Written problem 1 -
From the rows, pull out every line that contains the string "screenshot", and copy each one in full.

Selected extract -
--------------------------------

Beat Friend: Teensy 4.1-based analogue drum machine

ihatemornings

Active member
Earlier this year I finally launched a drum machine that I’ve been working on for a few years. It’s all based around a Teensy 4.1, and I learned a LOT from this forum along the way. I haven’t open sourced the code, but might do in the future when I’ve had a chance to tidy it up a bit more and document it. :)


Interesting bits:
  • Teensy triggers the analogue drum circuits by sending short pulses out on 6 pins
  • Drum sounds are mixed and sent back into the Teensy to add digital effects
  • Using ES8388 audio codec
  • All effects (bitcrush, filter, waveshaper, reverb) are digital except for delay
  • Delay uses PT2399 chip, with Teensy controlling the delay time and wet/dry mix via a digital pot
  • Digital pots (8 in total) also control decay time of the drum circuits
  • Firmware updates over USB using FlasherX and WebSerial API
We’ve just ordered another box of Teensys to build batch 2, and it occurred to me that this was the kind of thing it’s fun to see on the forum! There’s more info on our website but I’m happy to answer questions here if I can be useful to anyone working on something similar.
 
This is amazing. At first I thought it was weird that there was no obvious way to program a pattern, but I love the idea of making it "intelligent". I would probably get more use out of something this if I didn't spend time tweaking the pattern.
 
Pt2399 audio performance isn't exactly stellar (upto 1% THD and 80-90dB SNR ). Any reason not to do delay inside teensy?
 
That looks really fantastic, I'm a big fan of the minipops and your cr78 vibe sounds great. Interested in your use of dig-pots - is that for CVs or in the audio path?
 
@tomas -- Many people love the 'analog,' slightly low-pass-filtered-sounding quality of the pt2399. It seems very appropriate for this throwback-inspired drum machine.

I love this. Very cool approach to the three-knob effects section.

I am extremely impressed by the enclosure. Can you talk about how you made/fabricated it and how you printed the front plate? Is it screen-printed? How many enclosures did you make? Was it expensive or extremely labor intensive? I'm working with 3d-printed enclosures and it's not exactly optimal though it is workable.


Screenshot 2025-12-09 at 5.34.21 PM.jpg
 
Very cool! Thanks for the FlasherX shout-out. I need to learn about WebSerial...
FlasherX is a great resource! It still feels a little scary to swap the car out while you’re driving it, but since I got a good sequence of commands, responses and error handling in place on both sides of the serial port it has been extremely solid and reliable. The Chrome docs for WebSerial are a good place to start – if you know some javascript it’s a really quick and easy way to throw together a GUI that can talk to a Teensy.
 
Pt2399 audio performance isn't exactly stellar (upto 1% THD and 80-90dB SNR ). Any reason not to do delay inside teensy?

--------------------------------

Records to process -
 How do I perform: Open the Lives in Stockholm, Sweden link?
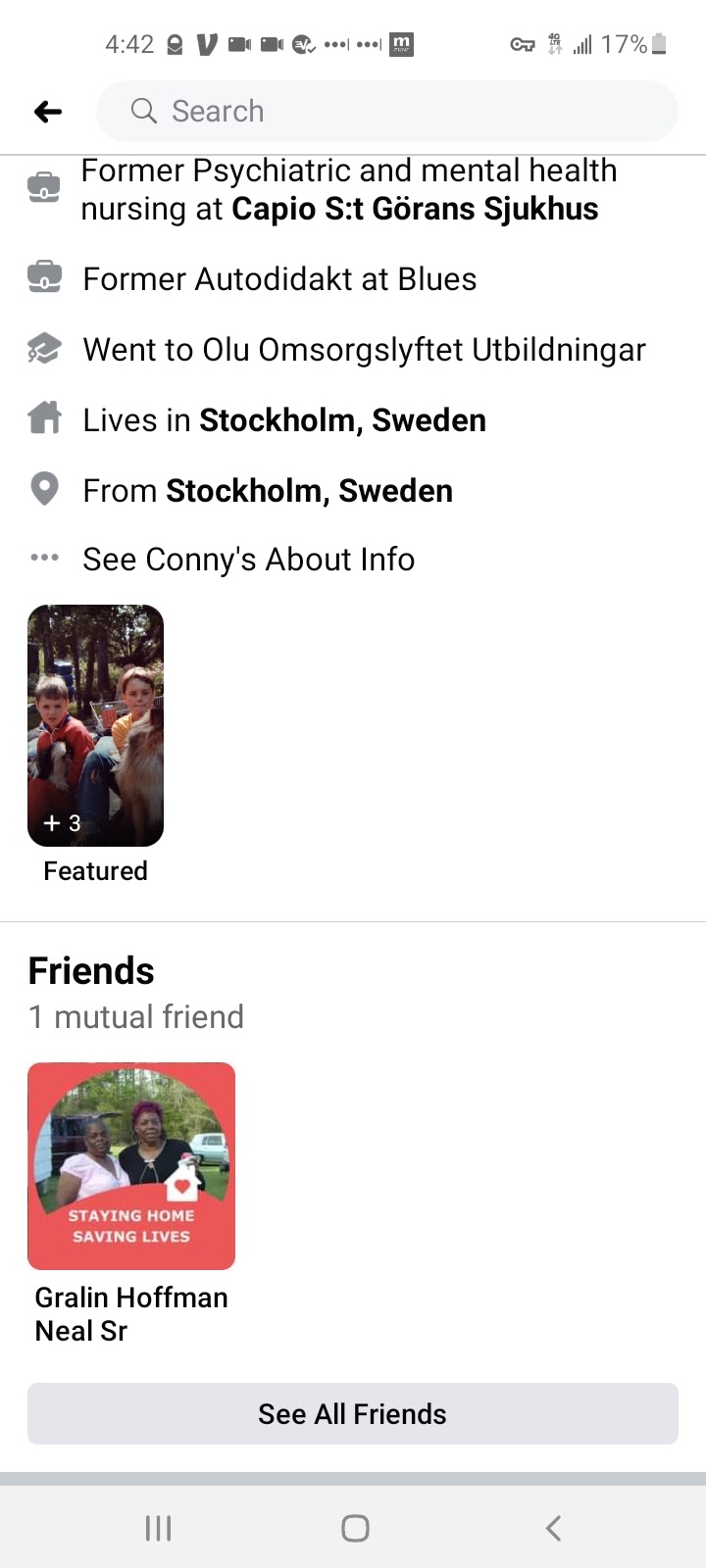pyautogui.click(x=342, y=419)
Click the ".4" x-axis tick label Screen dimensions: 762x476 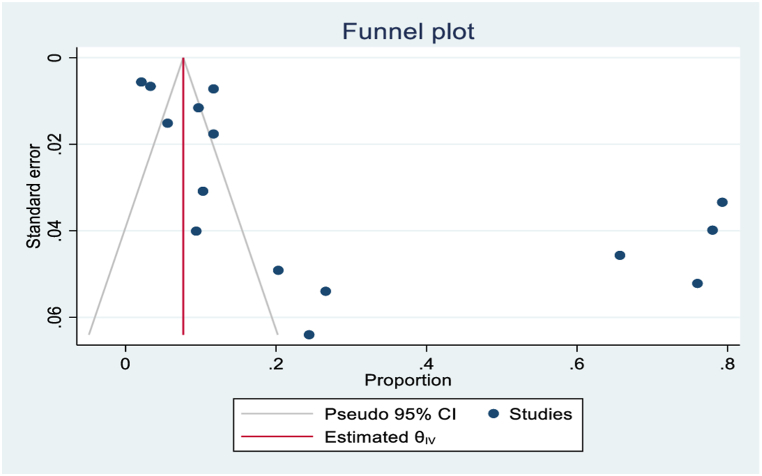click(425, 362)
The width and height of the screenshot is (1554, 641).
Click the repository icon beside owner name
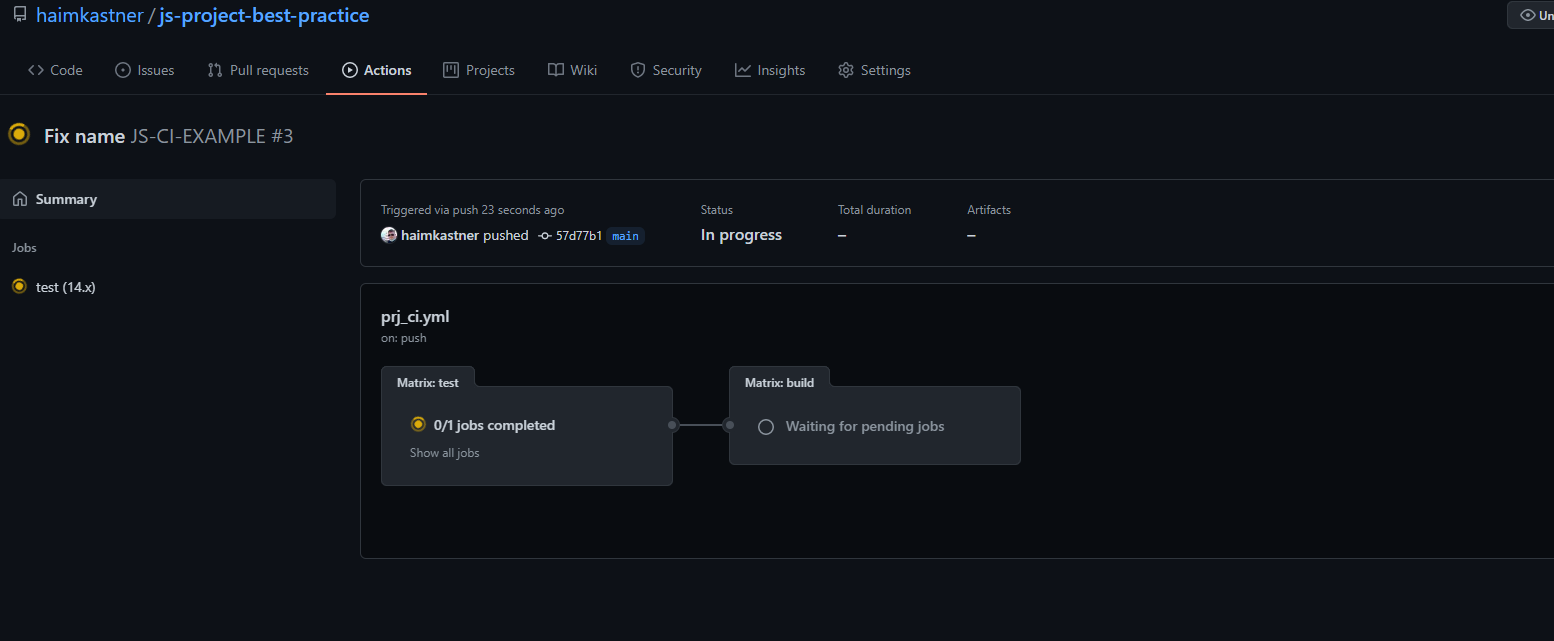click(x=19, y=15)
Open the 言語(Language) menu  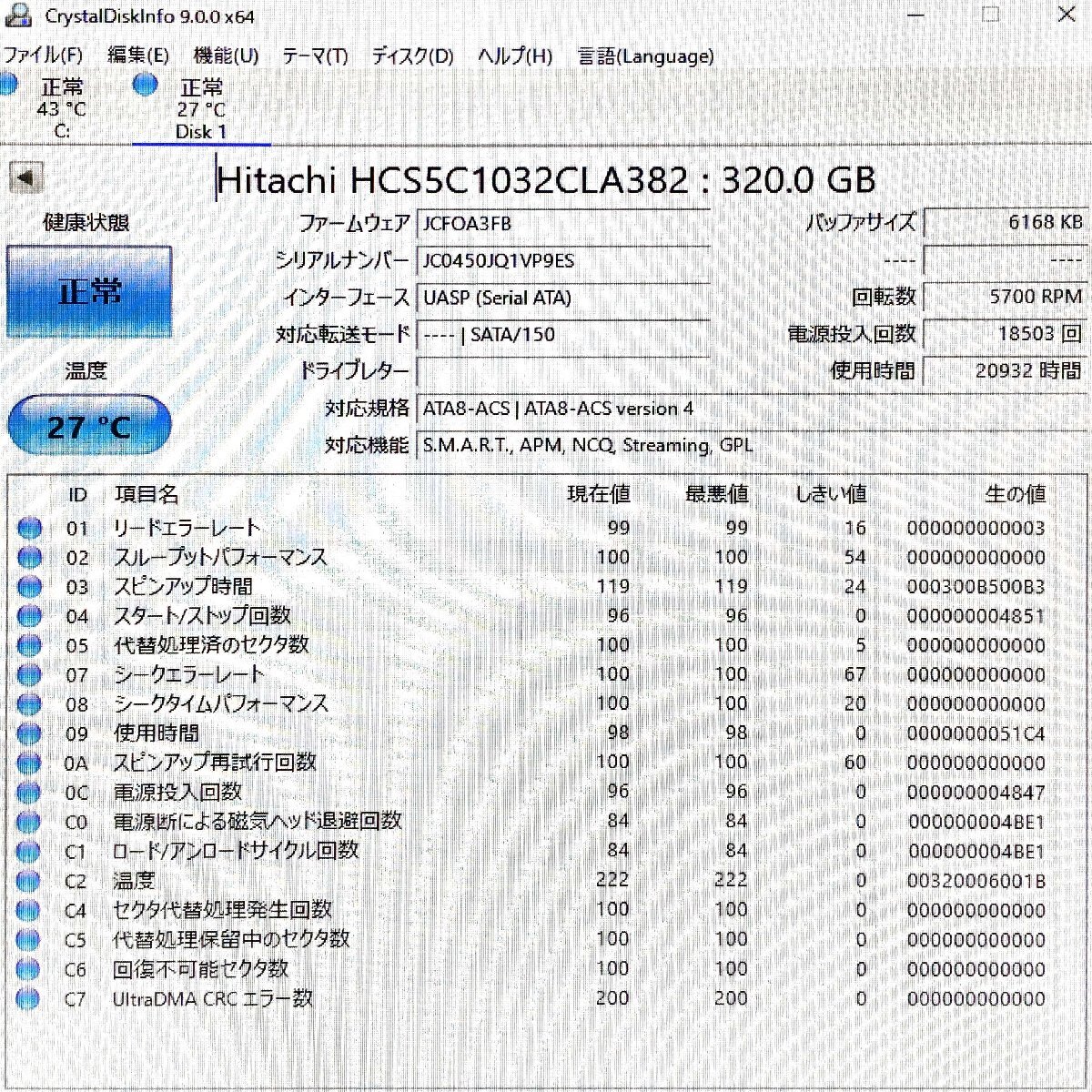(642, 56)
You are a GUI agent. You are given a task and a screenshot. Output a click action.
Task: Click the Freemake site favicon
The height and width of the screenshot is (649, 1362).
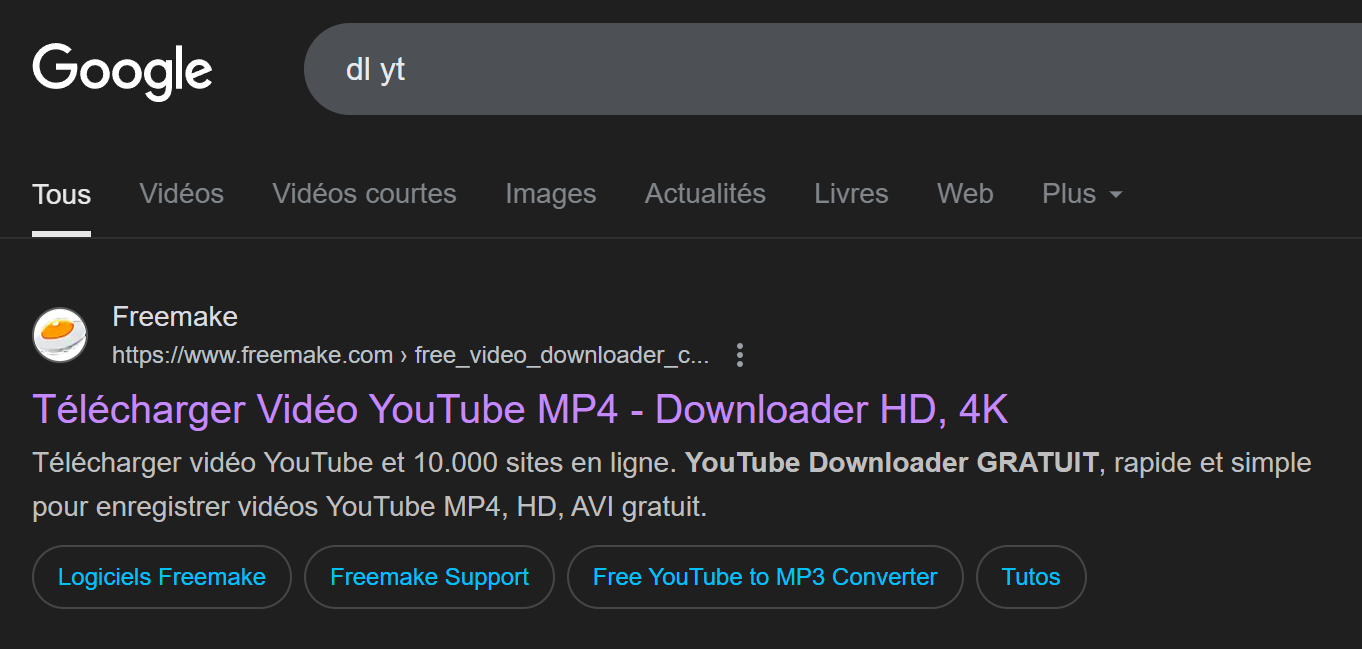tap(60, 335)
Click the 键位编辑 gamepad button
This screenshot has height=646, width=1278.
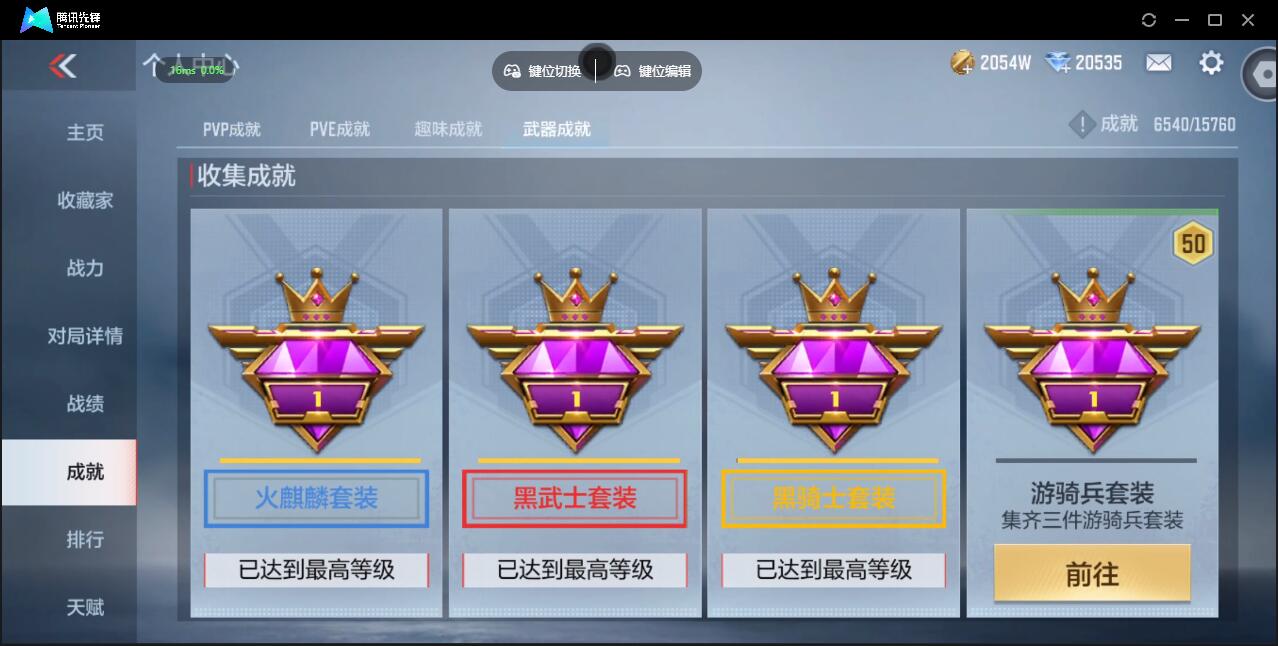pyautogui.click(x=652, y=71)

--------------------------------

Written problem 2 -
Supply the next part of the forum thread above about the Teensy-based analogue drum machine, starting after its last post.

Expected answer 1 -
The width and height of the screenshot is (1554, 641).
You are a GUI agent. You are given a task and a screenshot. Output a click action.
The height and width of the screenshot is (649, 1362).
This screenshot has height=646, width=1278.

Expected answer 2 -
@tomas The audio performance is why I chose it – it sounds great! I’ve spent a lot of time playing 1960s transistor organs so I’m quite partial to a noisy signal. Digital delay is nice, but to my ears not very appropriate for a 1978-sounding drum machine. And like @piere_delecto said, the analog low pass filters are a big part of the (slightly muddy, BBD/tape-ish) sound. I wrote a post about the PT2399 filters a while ago, if you’re interested!
 
That looks really fantastic, I'm a big fan of the minipops and your cr78 vibe sounds great. Interested in your use of dig-pots - is that for CVs or in the audio path?
@houtson thanks! The digipots do a few different things: variable resistance to control the PT2399 delay length, variable resistance to set the decay of the kick/tom/woodblock drum circuits as part of a Twin-T setup, and voltage dividers to set the delay feedback level and the delay level. So they’re in the audio path for the delay, but that’s already noisy characterful and filtered, but they’re not in the audio path for the main dry signal.

TBH I haven’t heard any unwanted noises from the digipots at all – I spent all my signal/noise optimisation time getting the layout and grounding right so the ADC/DAC wasn’t adding digital hiss...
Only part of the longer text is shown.